___ Trecho da página ___

O que está para vir

 



 
Sándor Márai (1900-1989), húngaro, nasceu na Eslováquia e morreu nos EUA/GETTY IMAGES



“Libertação” do húngaro Sándor Márai, mais do que uma ficção, é um relato vívido, escrito em 1945, sobre o fim da ocupação alemã e a chegada dos soviéticos

O

que justifica o inesperado sucesso póstumo do húngaro Sándor Márai (1900-1989)? Uma elegância elegíaca, talvez, uma certa mestria emocional. Ou a circunstância de ter sido um pequeno aristocrata com simpatias comunistas na juventude e que viveu contraditoriamente as grandes tragédias do século.

A esse respeito, “Libertação” (romance escrito em 1945, mas inédito até 2000) não podia ser mais significativo. É uma ficção em esboço, mas um testemunho impressionante sobre o fim da ocupação alemã e a chegada dos soviéticos. Mais preocupado em documentar um momento do que em efabular, Márai deixa tudo vago, não sabemos grande coisa sobre a protagonista, jovem enfermeira, ainda menos sobre o seu pai, um cientista perseguido pelos nacionalistas húngaros, ou sobre um ex-namorado que fugiu. E as personagens secundárias são pouco mais que espectros ou símbolos: um “paralítico”, um “russo”, etc.

___ Linhas fornecidas ___

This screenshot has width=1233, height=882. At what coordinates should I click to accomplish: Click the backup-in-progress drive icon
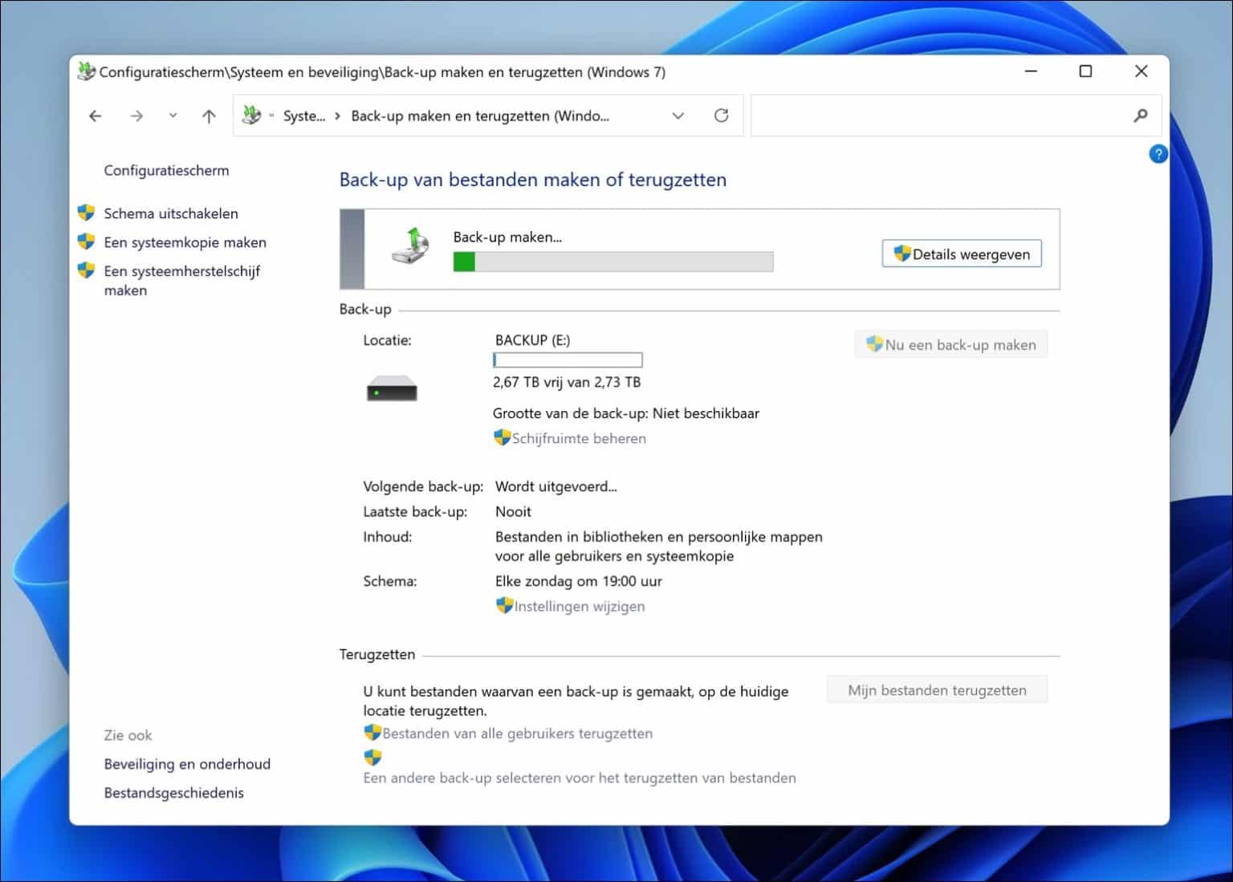click(x=409, y=249)
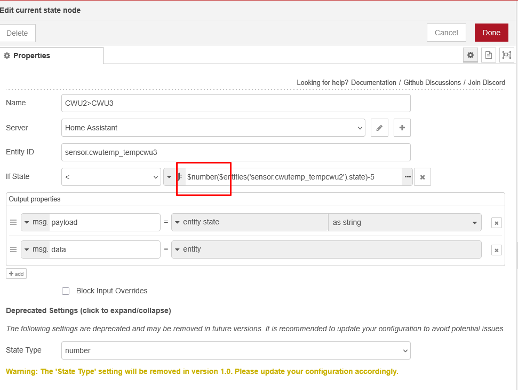Clear the If State condition
518x390 pixels.
[x=423, y=177]
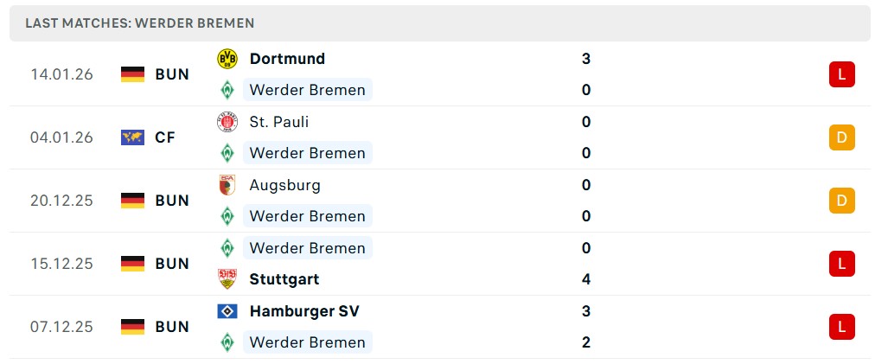
Task: Click the Hamburger SV diamond logo
Action: point(227,311)
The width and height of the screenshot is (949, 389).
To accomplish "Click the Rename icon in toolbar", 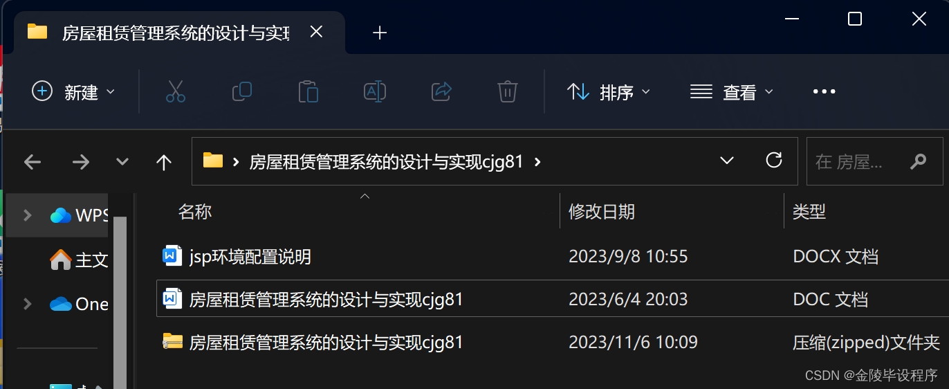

___

- [Enunciado da tarefa] Prossiga a resenha sobre o romance “Libertação”, de Sándor Márai, a partir da última frase apresentada. Essas linhas não são necessárias.

- [Resultado final]
LIBERTAÇÃO
Sándor Márai
D. Quixote, 2023


O que é vívido é o cerco a Budapeste, no Inverno de 44-45: “(…) os soldados, os canhões, os tanques, as barricadas, as pessoas, toda a cidade nas caves e casas obscurecidas, todos estão à espera, mas nada podem fazer; algo está prestes a acontecer, o tempo chegou ao fim.” Não esperam os bárbaros, como no célebre poema de Kavafis, mas quem os livre dos bárbaros. Com o Exército Vermelho às portas da cidade, um grupo de homens e mulheres refugia-se numa cave fedorenta, meio plataforma do metropolitano, meio cinema degradado. Cada um trouxe o que conseguiu, um colchão encardido, documentos falsos, uns trastes, umas bolachas. É uma “vida de roedor” ou “de curral”, mas estão protegidos, acompanhados, vivos.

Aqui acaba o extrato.